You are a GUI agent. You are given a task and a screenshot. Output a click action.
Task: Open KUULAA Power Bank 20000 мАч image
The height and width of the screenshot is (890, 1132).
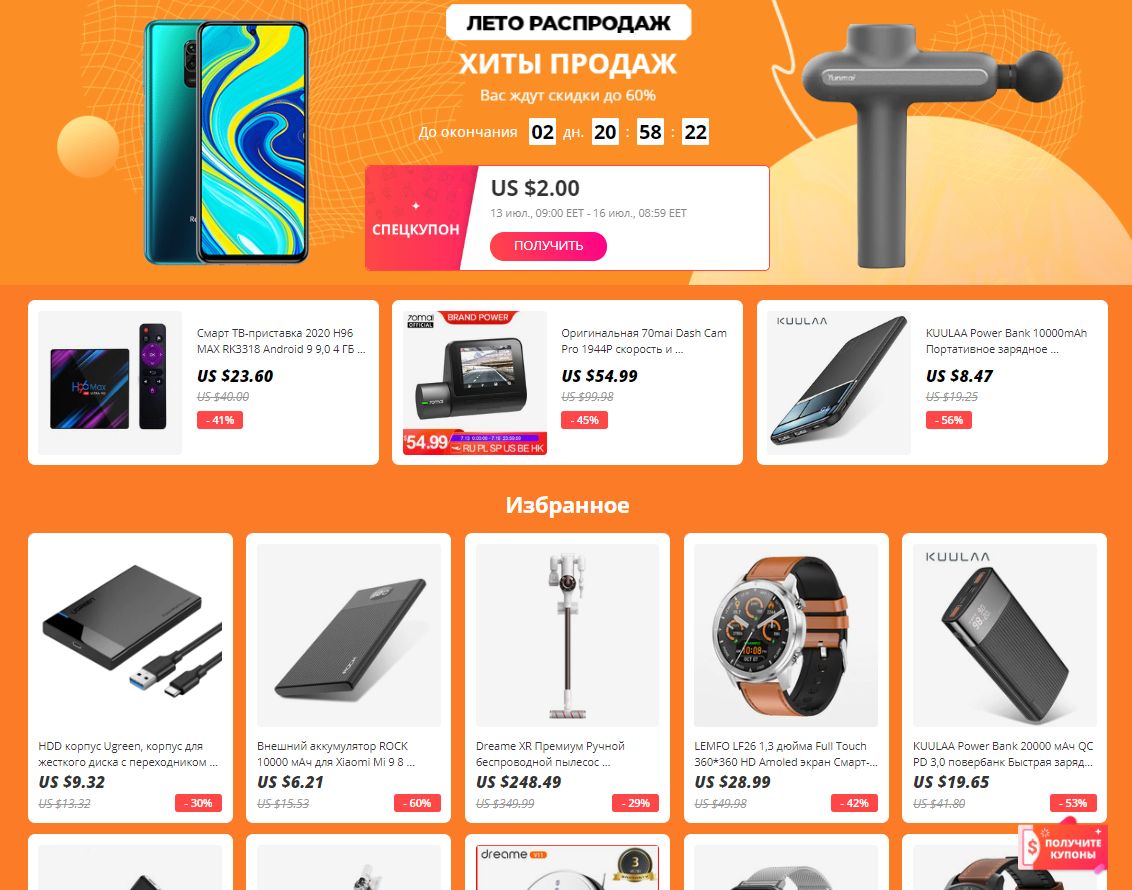tap(1004, 635)
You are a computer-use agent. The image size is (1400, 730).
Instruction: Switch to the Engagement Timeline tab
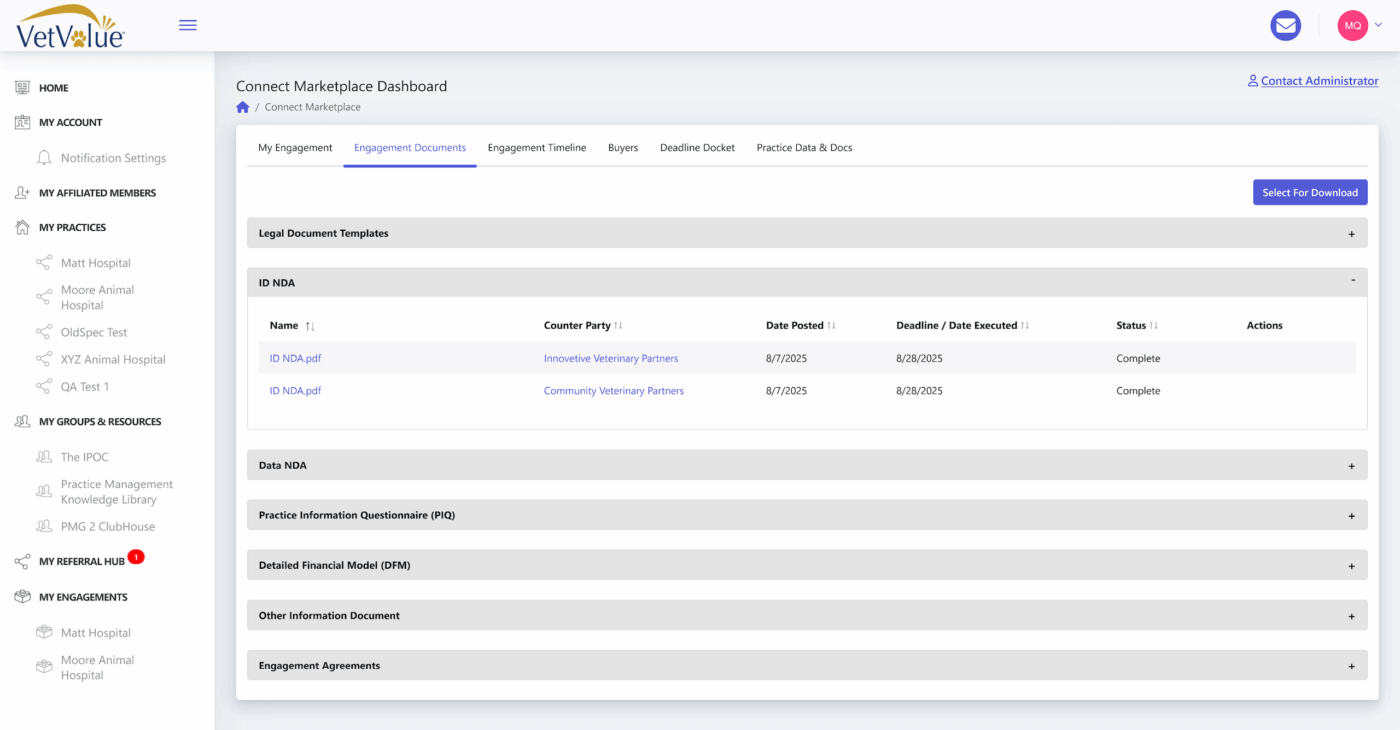(537, 148)
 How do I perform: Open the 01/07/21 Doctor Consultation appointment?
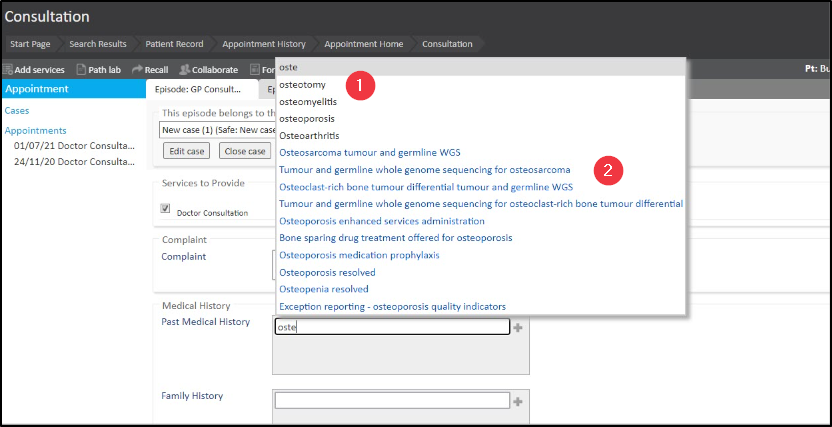click(73, 145)
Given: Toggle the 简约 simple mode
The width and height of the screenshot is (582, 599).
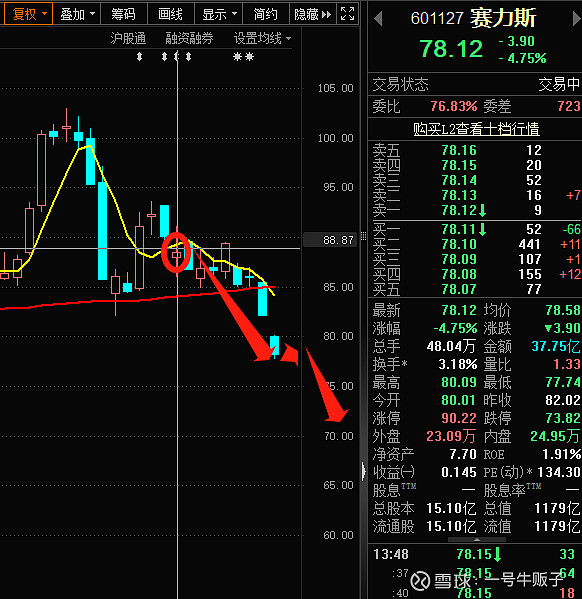Looking at the screenshot, I should pyautogui.click(x=265, y=14).
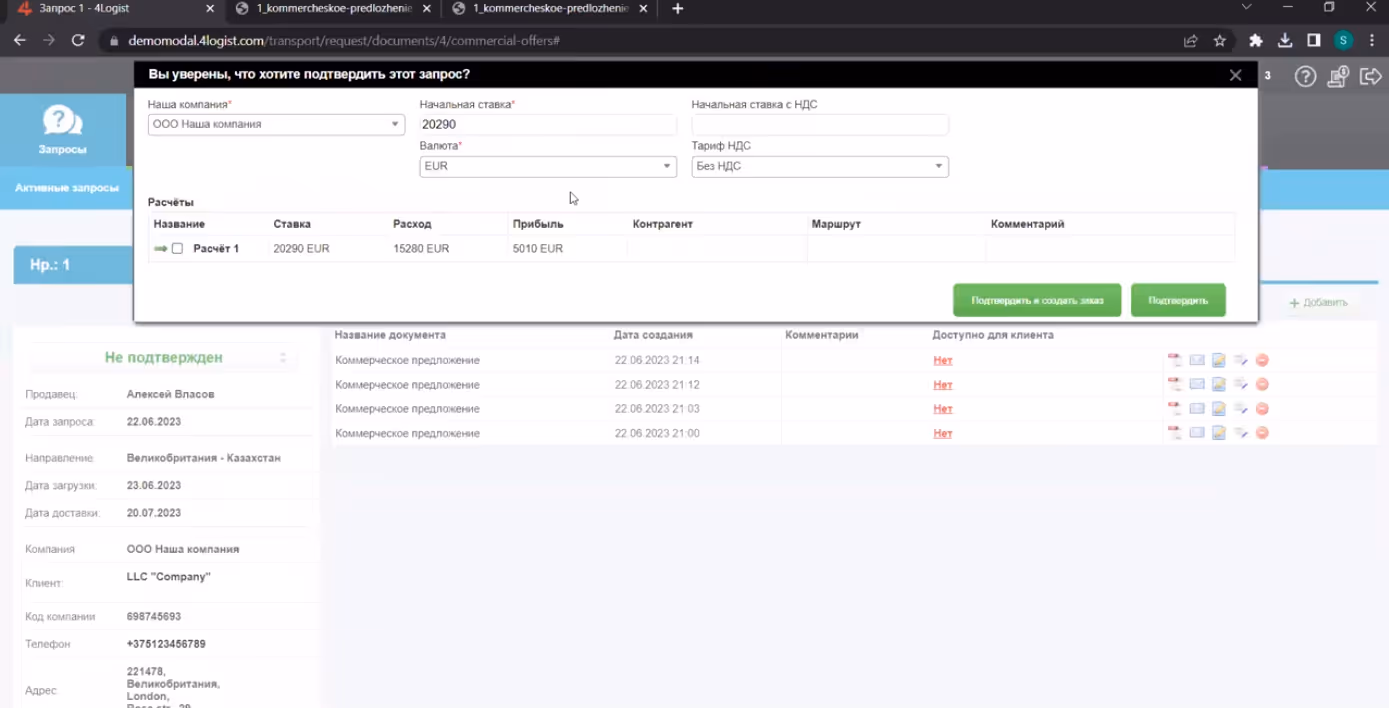
Task: Click the green Подтвердить button
Action: [1178, 300]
——————————
TASK GOAL
Can you output the listing above as a numbered list of its lines, skipping any blank lines and leaving out the pictures?

CORRECT OUTPUT
1. You are a GUI agent. You are given a task and a screenshot. Output a click action.
2. Task: Open KUULAA Power Bank 20000 мАч image
3. The height and width of the screenshot is (890, 1132).
4. tap(1004, 635)
5. You are a computer-use agent. The image size is (1400, 730).
6. Instruction: Switch to the Engagement Timeline tab
7. (537, 148)
8.  How do I perform: Open the 01/07/21 Doctor Consultation appointment?
9. click(73, 145)
10. Given: Toggle the 简约 simple mode
11. The width and height of the screenshot is (582, 599).
12. Looking at the screenshot, I should pyautogui.click(x=265, y=14).
13. Task: Click the green Подтвердить button
14. Action: [1178, 300]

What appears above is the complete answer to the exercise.